Introduction

      This paper proposes the establishment of Free Export Processing Zones (FEPZs) in Israel. FEPZs are export-led industrial parks which function as free-trade enclaves. Such enclaves create an environment conducive to competitive economic activity by freeing entrepreneurs from changing regulations and bureaucratic interference, enabling them to make efficient use of Israel's comparative economic advantages. The establishment of Free Export Processing Zones is expected to attract massive direct foreign investment (DFI), which will serve as an engine for economic growth.

      The rationale for establishing FEPZs requires a brief description of the main impediments to economic growth in Israel.

      • As a small economy, Israel depends on its capacity to export goods and conduct trade with other nations, but most of its industry concentrates on the domestic market.
      • Planned population distribution to fill out the outlying areas has created regional pockets of socio-economic distress in the Negev, Jerusalem and the Galilee.
      • Constant shifts in economic laws and regulations and massive amounts of red tape render the economy unattractive to DFI.
      • Unilateral foreign transfers and credit from abroad may be expected to shrink in the future.
      • Deficit budget financing would revive the scourge of hyper-inflation.
      • Economic stagnation leads to unemployment and a "brain drain" phenomenon.
      • No consensus exists for restructuring the economy by means of slashing transfer payments.
      • A powerful centralized trade union and monopolistic economic structure are deeply entrenched, enjoying the complicity of the main political parties.

      The establishment of FEPZs containing competitive export industries in the Negev, Jerusalem and the Galilee is an economically viable, socially desirable and politically feasible solution to the foregoing obstacles to growth.

      Free trade can best be introduced into Israel's economy by means of industrial enclaves; the alternative, exposing the whole nation to foreign competition in one fell swoop, would exact too high a price in social, political, and economic terms.

      The successful experience of other countries in achieving economic growth through FEPZs demonstrates that their implementation can be accomplished within the existing socio-economic structure and vested interests. In other countries, FEPZs created employment, generated foreign exchange earnings and attracted DFI, despite other restrictive domestic policies. The FEPZ achievements gradually percolated through the economy, reinforcing competitive and liberalizing tendencies.

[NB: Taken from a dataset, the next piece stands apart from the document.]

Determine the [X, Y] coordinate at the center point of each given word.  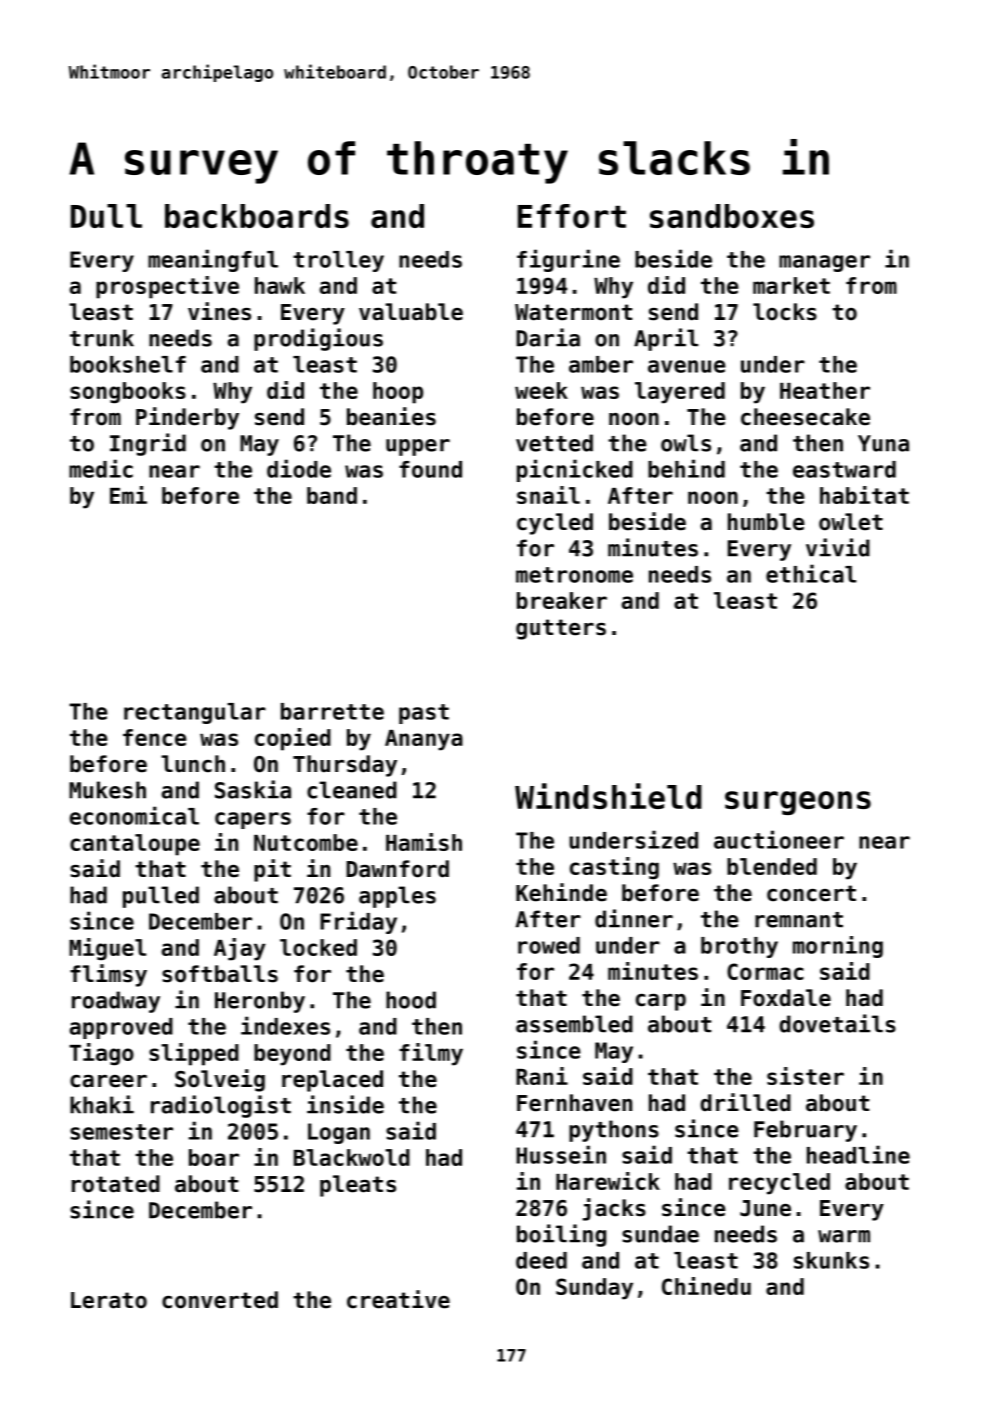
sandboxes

      Priority must be given to attracting DFI. The FEPZ system removes the obstacles to DFI, which is then able to generate non-inflationary economic growth, improve the balance of payments and create jobs in a competitive export-oriented industry. DFI brings capital, know-how and markets with it, making DFI a low-cost and low-risk means of development. When combined with Israel's comparative advantages, DFI will enable Israel to compete in foreign markets.

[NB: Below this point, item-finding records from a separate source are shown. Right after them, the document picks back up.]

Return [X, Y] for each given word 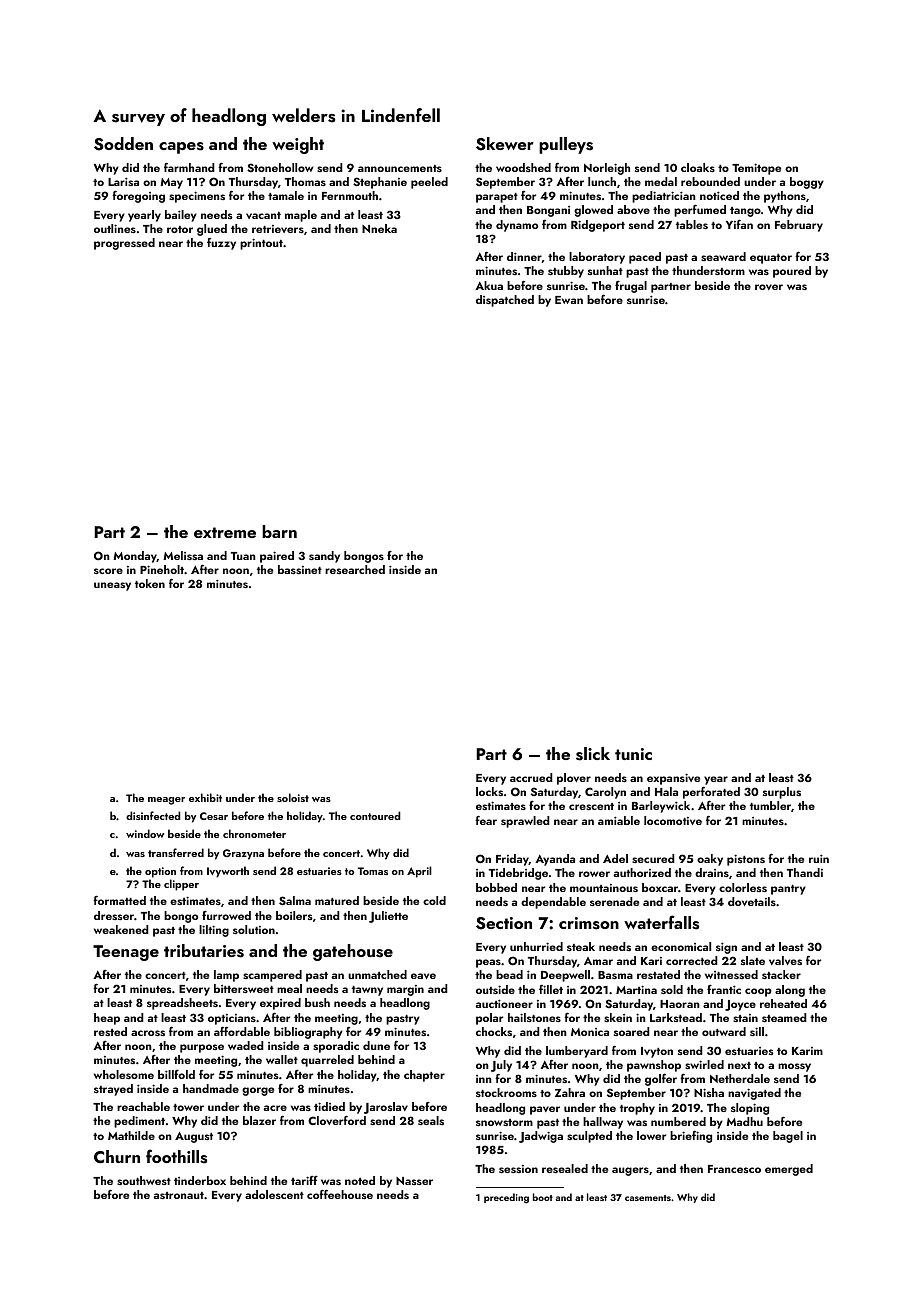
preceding [506, 1198]
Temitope [756, 169]
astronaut [179, 1195]
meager [166, 801]
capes [181, 148]
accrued [531, 777]
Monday [135, 557]
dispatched [505, 301]
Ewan [569, 300]
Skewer [505, 144]
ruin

      In 1989, Knesset Member Amir Peretz introduced a prototype bill to establish FEPZs in Israel. Far from perfect, the bill was a first attempt to outline some of the key elements of an FEPZ: tax exemptions, freedom from currency controls, no customs barriers, along with the removal of other impediments to profitable DFI. The bill needs improvement to protect the rights of investors from potential changes in government policy and, in particular, to secure protection from the predations of Israel's national labor monopoly. In a nutshell, the bill envisages that the government will grant a "Concessionaire" the authority to construct, manage and market the FEPZ, on a for-profit basis, to investors and entrepreneurs. The FEPZ will attempt to create genuine free-market, free-trade institutions on Israeli soil that foster prospects for massive export growth along the lines of the success stories of Hong Kong, Singapore, Taiwan, and Korea.